Between 1971 and 1972 Sinopoli also considered electronic music. For the Centre de recherches musicales de la Wallonie in Liège, founded in 1970 by Henri Pousseur, he composed Isoritmi I and Isoritmi II – VOLTE for magnetic tape. In this album the latter is recorded; its premiere took place on April 16th, 1973, at the Festival of Royan in France. Sinopoli himself wrote: “Over each fundamental a series is built, determined on the basis of a variable ratio, of complementary harmonics chosen so that the values of different series of complementary harmonics coincide as concerns their value in Hz, but differ as to the number of their series”. This is a journey into the utopia of impersonalism, of music’s absolute objectivity. Still it must influence the very intimacy of the hearer’s mental processes (otherwise this would not be a work by Sinopoli), in an absolute loneliness. This music is to be listened to while being secluded in oneself, even in the midst of an audience, with closed eyes in order to isolate oneself from the world, open to nothing else than to the flow of the soundwave. The isolation from the world thus becomes almost a Leopardi-like naufragare in the sea of Being, rather than a negation of oneself. The minimal starting cell is similar to a Big-Bang of sort, which suspends the hearer between a beginning and an ending, between being and nothingness. The primordial is mixed with the terminal, the beginning with apocalypse.

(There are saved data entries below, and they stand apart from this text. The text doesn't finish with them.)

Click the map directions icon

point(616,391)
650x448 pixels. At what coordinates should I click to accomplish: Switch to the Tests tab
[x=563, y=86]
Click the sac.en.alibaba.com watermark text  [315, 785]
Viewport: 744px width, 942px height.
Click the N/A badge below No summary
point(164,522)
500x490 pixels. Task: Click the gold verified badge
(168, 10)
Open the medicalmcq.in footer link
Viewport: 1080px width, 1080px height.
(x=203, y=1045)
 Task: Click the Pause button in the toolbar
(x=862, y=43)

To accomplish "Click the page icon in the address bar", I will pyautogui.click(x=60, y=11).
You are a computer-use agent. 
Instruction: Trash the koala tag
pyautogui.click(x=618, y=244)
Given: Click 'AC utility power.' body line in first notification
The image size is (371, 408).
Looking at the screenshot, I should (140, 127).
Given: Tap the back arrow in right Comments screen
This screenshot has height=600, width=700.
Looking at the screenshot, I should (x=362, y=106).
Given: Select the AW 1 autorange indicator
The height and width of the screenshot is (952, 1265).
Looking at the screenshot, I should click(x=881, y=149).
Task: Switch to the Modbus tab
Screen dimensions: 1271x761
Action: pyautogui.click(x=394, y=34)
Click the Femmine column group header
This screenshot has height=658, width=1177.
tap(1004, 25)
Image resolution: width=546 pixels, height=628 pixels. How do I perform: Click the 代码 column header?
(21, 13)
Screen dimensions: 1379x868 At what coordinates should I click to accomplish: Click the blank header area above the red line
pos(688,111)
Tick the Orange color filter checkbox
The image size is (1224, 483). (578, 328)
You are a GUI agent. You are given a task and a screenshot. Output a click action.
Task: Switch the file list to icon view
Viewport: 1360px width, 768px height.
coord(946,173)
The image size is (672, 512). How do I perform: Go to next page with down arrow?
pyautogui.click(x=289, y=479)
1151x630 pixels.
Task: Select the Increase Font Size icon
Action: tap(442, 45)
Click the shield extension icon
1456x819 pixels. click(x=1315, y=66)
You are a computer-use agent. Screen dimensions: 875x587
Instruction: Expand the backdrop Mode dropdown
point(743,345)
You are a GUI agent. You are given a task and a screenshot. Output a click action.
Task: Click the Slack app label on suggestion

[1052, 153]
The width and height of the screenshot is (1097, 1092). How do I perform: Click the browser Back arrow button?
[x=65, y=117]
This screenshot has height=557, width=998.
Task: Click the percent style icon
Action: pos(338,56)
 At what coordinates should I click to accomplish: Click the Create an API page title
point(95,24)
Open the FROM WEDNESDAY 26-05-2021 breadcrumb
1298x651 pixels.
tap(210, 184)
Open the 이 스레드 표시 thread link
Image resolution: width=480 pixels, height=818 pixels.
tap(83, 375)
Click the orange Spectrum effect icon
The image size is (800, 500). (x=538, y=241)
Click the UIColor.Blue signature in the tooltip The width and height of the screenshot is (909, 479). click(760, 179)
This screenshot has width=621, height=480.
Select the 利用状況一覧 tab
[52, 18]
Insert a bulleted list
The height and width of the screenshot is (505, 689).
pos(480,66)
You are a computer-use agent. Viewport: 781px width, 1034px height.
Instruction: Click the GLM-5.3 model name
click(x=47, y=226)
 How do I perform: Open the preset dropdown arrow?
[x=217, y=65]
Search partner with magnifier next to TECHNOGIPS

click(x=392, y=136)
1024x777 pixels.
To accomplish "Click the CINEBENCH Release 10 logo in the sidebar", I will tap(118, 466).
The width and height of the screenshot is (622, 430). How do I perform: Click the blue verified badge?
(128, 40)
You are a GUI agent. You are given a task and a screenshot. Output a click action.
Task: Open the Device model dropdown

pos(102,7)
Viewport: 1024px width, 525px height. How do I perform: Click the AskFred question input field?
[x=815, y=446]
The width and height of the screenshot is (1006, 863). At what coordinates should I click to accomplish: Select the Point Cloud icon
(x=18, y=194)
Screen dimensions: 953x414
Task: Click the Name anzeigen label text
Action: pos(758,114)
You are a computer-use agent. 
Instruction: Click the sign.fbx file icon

On this way toward draining, on the road leading to silence we find a very short (1’27’’) piece for string quartet called Pour les Paradisiers de Peverelli. Dating from 1976, it is dedicated to painter Cesare Peverelli, within the framework of a Parisian exposition, called L’atélier de l’artiste, at the Musée d’Art Moderne de la ville de Paris; other musicians such as Donatoni, Koering, Mache Méfano were also there. The works were performed by the deserving and extraordinary Parrenin Quartet. Even Italo Calvino, who at the time was living in Paris, took part in the initiative. This is already almost a masterpiece. Each sound is gathered into itself; music is entrusted to the intonation of isolated sounds, of tremolos, of imperceptible intonations, as if every sound phenomenon were autonomous. Indeed, what connects them is the pattern of the intervallic ratios: it is a hidden, inaudible scheme, even more elusive than a series’ configuration, but one that still is present and acts.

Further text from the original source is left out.